It is always the right time to grow

The fact that it takes time to experience liberation is actually good news, I think. Whenever I am growing, I am right on time! I may feel like I am late, but I am never too early! If we can let go of our linear, progress-dominated, capitalism-inspired sense of success, the time spent on liberation can come to feel like growth. It can feel free, like growing is our top priority, just like we see in plants as they move from seedling to plant, to flower, to fruit. They have nothing to do but grow.

The Apostle Paul reinforces how we have been restored to our natural growth process in Ephesians 4 when he describes how the gifts of the Holy Spirit we all contribute build up the body of Christ. The Spirit keeps moving in us

until all of us come to the unity of the faith and of the knowledge of the Son of God, to maturity, to the measure of the full stature of Christ…We must grow up in every way into him who is the head. (NRSV)

It feels good to be at home as the “plants” we are, growing in the soil of God’s love. That sense of innate capacity for becoming more is a taste of eternity. I’m fine if it takes as long as it takes.  Becoming whole can take as long as I live to complete – I have eternal life! It is not a defeat or an imposition to need maturity! It is a joy that comes with our birthright as the children of God to grow into fullness. Even if it is a struggle to change, growing is a good suffering.

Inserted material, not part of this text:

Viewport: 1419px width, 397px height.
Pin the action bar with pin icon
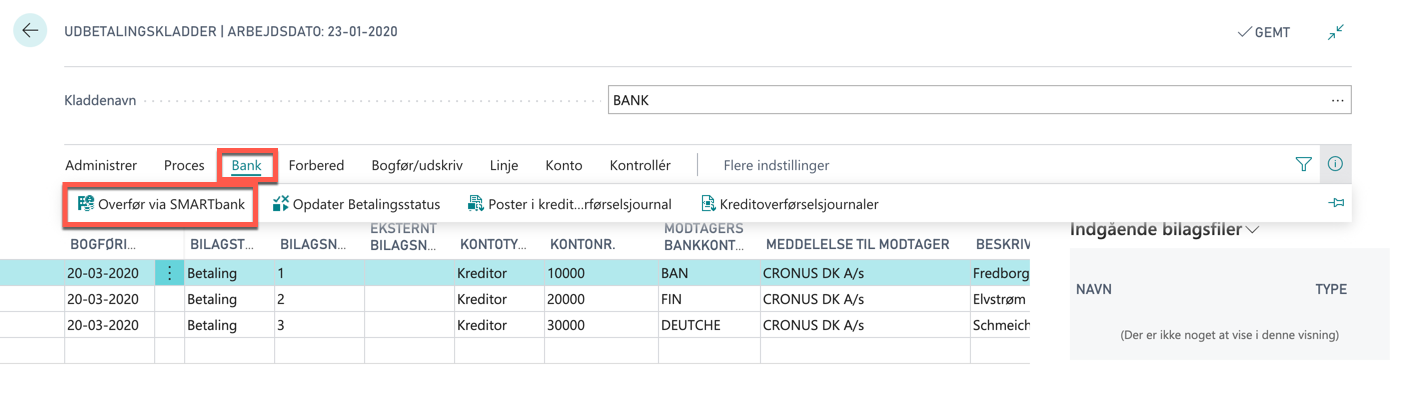[1336, 204]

VIDA E MORTE DE JESUS MAFA
Jesus, Gardener of the New Creation

Rut-making prayer

God calls us and coaxes us into our potential in many ways. I know of several men who recently had amazing dreams that convinced them they are loved and worthy. During the day they are prone to proving themselves and working extra hard to be successful and to be valued as a result, they hope. But during the silence of their sleep, their defenses weaken and God meets them. They are always trying to figure out how to get their dreamlife into their schedule!

God, the Healer, meets us in our spiritual awareness but also in the ordinary awareness that often dominates our consciousness and our schedule. That ordinary awareness forms ruts in our brain, the familiar pathways we began learning as infants. But we have a spiritual awareness that leads us in deeper ways that often feel miraculous.  As we intentionally become silent (or listen to our dreams) our receptivity opens us to face the unknown places we have yet to visit in Christ, both in God and in ourselves. It takes time! It is also daunting because it is sometimes frightening to leave our familiar neural pathways, to “unknow” our past and move into new territory in the Spirit, which feels like a place of “unknowing.”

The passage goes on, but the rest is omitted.